Momcation

Being a mom seems tough. Not only are you responsible for your own well being, but you are responsible for another person’s (if not multiple others) development as a contributing member of society. As far as I’ve been able to determine a lot of effort, tears, and heart goes into that sort of responsibility. It’s only fair that moms get a break, and I’m not just talking their one day in May- they deserve more than that. More than a day, but less than a month- I’m not demeaning their worth here, I’m being practical: without them for that long all hell would break loose. In short, all moms deserve some time away from their motherly responsibilities. They deserve a solid “momcation.”

For the past 20 or so years, my mom and one of her closest friends have taken a vacation to Arizona to, as best as I can understand, get away from their two children and husbands. Their loving children who would never continuously leave their socks on the floor after being told to pick them up seven times, and their devoted husbands who would probably never forget to unload the dishwasher like they were asked… As one of those loving, albeit scatterbrained, problem children, I had mixed feelings about this annual retreat the two of them took, now that I’m older I can retrospectively appreciate that they deserved that week away.

Momcation has always held an air of mystery, although if you ask them, they’ll give it to you straight: we sit by the pool and read all day then go out to dinner and come back, chat, maybe have a glass of wine, and go to bed. Repeat x7. If it’s hard to believe that someone could sustain that routine for an entire week, you clearly don’t know these women. This year I learned first hand that this is exactly what they do.

Imagine my surprise when I was chatting with my mom one afternoon about her upcoming Arizona trip and jokingly, as I have the past couple years, asked if I could come, and she said “maybe.” She could have told me I was adopted and I might not have been more surprised- that’s how sacred momcation is. Things progressed from incredible to outlandish as I was cleared to come down for three days of their week of paradise.

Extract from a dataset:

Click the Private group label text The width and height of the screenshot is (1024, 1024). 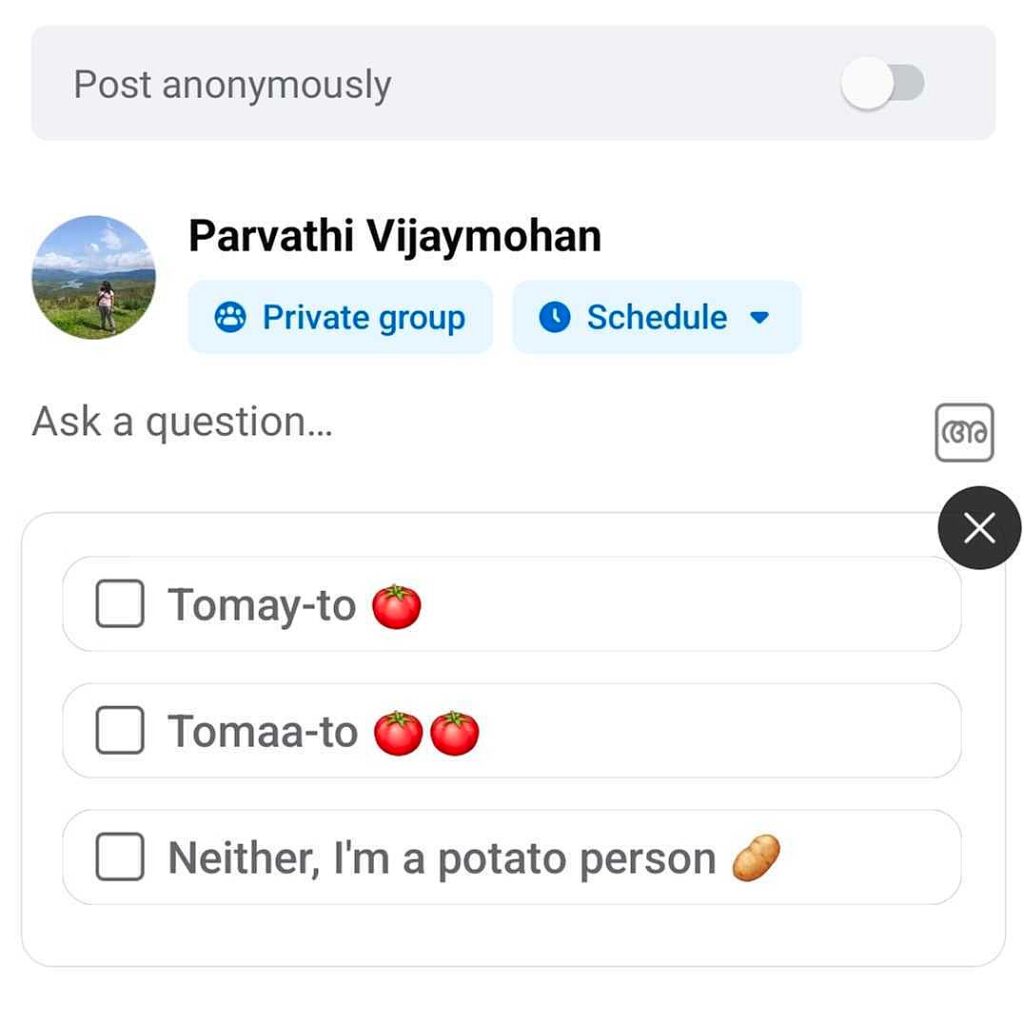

It was at this moment that I realized I was no longer a problem to escape, but I was considered an asset to the adult team. Or at the very least I was no longer the nuisance I once was. And let me tell you, I’ve never enjoyed being a non-nuisance more: Best. Vacation. Ever.

After last week I’ve crafted a formula outlining the unique qualities of a successful vacation and they are listed as follows:

  • 1) Did you sit in the sun for as long as you possibly could?
  • 2) Did you consume your weights worth in gallons of iced tea?
  • 3) Were you able to successfully read while gloriously uninterrupted for hours upon hours at a time?

If you can answer yes to all three of these questions, congratulations! You had a great vacation.

During my brief stint on momcation I sat outside by the pool for three days in a row, only leaving to retrieve a new book (see 3) or refill my beverage (see 2). I’m not entirely certain how long it takes to develop an addiction to something, I’m sure it depends on the strength of the substance, but I’m fairly confident that in the span of three days I managed to develop a classifiable addiction to Arizona raspberry iced tea. It may very well be laced with something; my mouth is watering as I write this. As for criterion three, I managed to read 5 books in 3 days. Momcation needed to come with a label, “may induce uncontrollable sighing due to extreme contentment.”

One of the most shocking aspects of momcation is that any adherence to the food pyramids recommended dietary intake is strictly ignored. Breakfast the first day consisted of leftover enchiladas and chips. Gone were the “eat your veggies, be responsible” mothers I’d known for 23 years, and in their place were bachelors who stocked their shelves with margaritas and Twix bars. One night when we went out to dinner I ordered a slice of cake to eat for breakfast the next morning and it was actually encouraged. I’m not sure I’ve ever loved them more.

To some this sort of extreme relaxation might seem like the 4th circle of hell. Others are wondering where they can sign up, and to you I’m sorry to say, it’s a fairly exclusive club, and if your suitcase is not packed to the brim with paperbacks and you don’t have a fondness for queso or tequila, you will not be making the cut any time soon. It took me 23 years.

Mom, Laurie; thank you for including me on your momcation, it was an honor and a privilege that I didn’t take lightly. Thank you for providing the model of perfect, effortless, and lasting friendship; it’s a unique and beautiful gift and I appreciate your sharing it with me.